With each new upthrust, TLT continues to pass our tests -- most recently by creating of a fresh impulse leg on the daily chart. This occurred when the rally exceeded a look-to-the-left 'external' peak at 91.61 recorded on September 22. The move topped 11 cents shy of the 93.17 'D' target shown in the chart, so that obstacle remains to be tested this week. Assuming it is exceeded, the next daunting impediment would be the 96.54 peak recorded on August 31. It is important enough that any move above it should be regarded as a sign that a potential bull market is emerging from its infancy.
Buyers impaled the 2073.00 target of the reverse pattern shown, implying the futures are on their way to at least 2152.60, the D target of a lesser pattern whose A & C coordinates are shown in the chart. Given the way bulls consolidated above the smaller pattern's midpoint pivot, the probability is high that D will be achieved with little ado. Since the futures by then will have broken free of gravity at $2,000, we should expect a relatively quick move from 2152 to 2,200, the first round number resistance above the soon-to-be-obliterated one at $2,100. _______ UPDATE (Dec 8, 11:47 a.m.): I'll bet our old friend Andy Maguire had a thing or two to say about Monday's psychopathic, whoopee cushion reversal in gold. He has noted that the pond scum who cause these takedowns have a risk cushion of as much as $90 in the arb against unlimited paper gold. Although they are obviously still able to squash gold down to $2000 practically at will, DaScumballs are going to find in increasingly difficult to fool investors into thinking gold deserves to be significantly lower than that. For now, the February contract is headed down to the 2001.50 target shown in this chart -- a good place to attempt tightly stopped bottom-fishing. Any lower would indicate 1986.90, an even better bet for bottom-fishing if it is achieved.

○ ○ ○ ○ ○ ○ ○

- [Task description]:
Return the full market commentary on Treasury bonds and gold futures unchanged, character for character. The lines that follow are not needed for this.

○ ○ ○ ○ ○ ○ ○

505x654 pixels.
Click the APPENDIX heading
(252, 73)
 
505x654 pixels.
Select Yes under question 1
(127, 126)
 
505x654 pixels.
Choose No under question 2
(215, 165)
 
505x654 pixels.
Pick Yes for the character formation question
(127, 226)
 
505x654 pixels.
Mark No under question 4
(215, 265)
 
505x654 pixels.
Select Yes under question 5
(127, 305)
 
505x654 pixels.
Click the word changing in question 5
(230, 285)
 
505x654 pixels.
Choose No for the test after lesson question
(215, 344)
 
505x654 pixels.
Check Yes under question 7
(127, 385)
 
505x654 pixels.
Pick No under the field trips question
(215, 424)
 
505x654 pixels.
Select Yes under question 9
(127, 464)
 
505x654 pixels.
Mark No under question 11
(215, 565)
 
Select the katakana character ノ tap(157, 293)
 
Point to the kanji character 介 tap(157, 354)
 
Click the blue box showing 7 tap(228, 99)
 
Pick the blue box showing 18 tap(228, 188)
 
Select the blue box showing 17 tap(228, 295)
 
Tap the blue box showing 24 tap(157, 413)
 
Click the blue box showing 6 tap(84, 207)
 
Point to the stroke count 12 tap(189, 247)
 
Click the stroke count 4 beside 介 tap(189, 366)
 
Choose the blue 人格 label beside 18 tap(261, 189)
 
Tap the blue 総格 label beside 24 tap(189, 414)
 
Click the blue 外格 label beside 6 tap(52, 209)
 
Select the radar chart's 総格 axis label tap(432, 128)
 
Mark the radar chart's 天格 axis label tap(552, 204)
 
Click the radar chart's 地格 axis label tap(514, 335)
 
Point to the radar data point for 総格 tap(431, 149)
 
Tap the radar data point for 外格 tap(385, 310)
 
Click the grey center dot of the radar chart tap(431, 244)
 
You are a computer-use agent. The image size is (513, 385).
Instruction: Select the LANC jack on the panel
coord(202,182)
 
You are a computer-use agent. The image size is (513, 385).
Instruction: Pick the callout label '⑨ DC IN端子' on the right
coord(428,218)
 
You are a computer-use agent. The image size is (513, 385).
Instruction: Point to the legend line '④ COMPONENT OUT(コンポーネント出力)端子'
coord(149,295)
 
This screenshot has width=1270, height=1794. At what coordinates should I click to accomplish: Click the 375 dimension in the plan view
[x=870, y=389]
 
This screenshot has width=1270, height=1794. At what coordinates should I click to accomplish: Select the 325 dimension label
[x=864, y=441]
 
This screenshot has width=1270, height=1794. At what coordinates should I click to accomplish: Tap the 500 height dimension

○ ○ ○ ○ ○ ○ ○

- [Your response]:
With each new upthrust, TLT continues to pass our tests -- most recently by creating of a fresh impulse leg on the daily chart. This occurred when the rally exceeded a look-to-the-left 'external' peak at 91.61 recorded on September 22. The move topped 11 cents shy of the 93.17 'D' target shown in the chart, so that obstacle remains to be tested this week. Assuming it is exceeded, the next daunting impediment would be the 96.54 peak recorded on August 31. It is important enough that any move above it should be regarded as a sign that a potential bull market is emerging from its infancy.
Buyers impaled the 2073.00 target of the reverse pattern shown, implying the futures are on their way to at least 2152.60, the D target of a lesser pattern whose A & C coordinates are shown in the chart. Given the way bulls consolidated above the smaller pattern's midpoint pivot, the probability is high that D will be achieved with little ado. Since the futures by then will have broken free of gravity at $2,000, we should expect a relatively quick move from 2152 to 2,200, the first round number resistance above the soon-to-be-obliterated one at $2,100. _______ UPDATE (Dec 8, 11:47 a.m.): I'll bet our old friend Andy Maguire had a thing or two to say about Monday's psychopathic, whoopee cushion reversal in gold. He has noted that the pond scum who cause these takedowns have a risk cushion of as much as $90 in the arb against unlimited paper gold. Although they are obviously still able to squash gold down to $2000 practically at will, DaScumballs are going to find in increasingly difficult to fool investors into thinking gold deserves to be significantly lower than that. For now, the February contract is headed down to the 2001.50 target shown in this chart -- a good place to attempt tightly stopped bottom-fishing. Any lower would indicate 1986.90, an even better bet for bottom-fishing if it is achieved.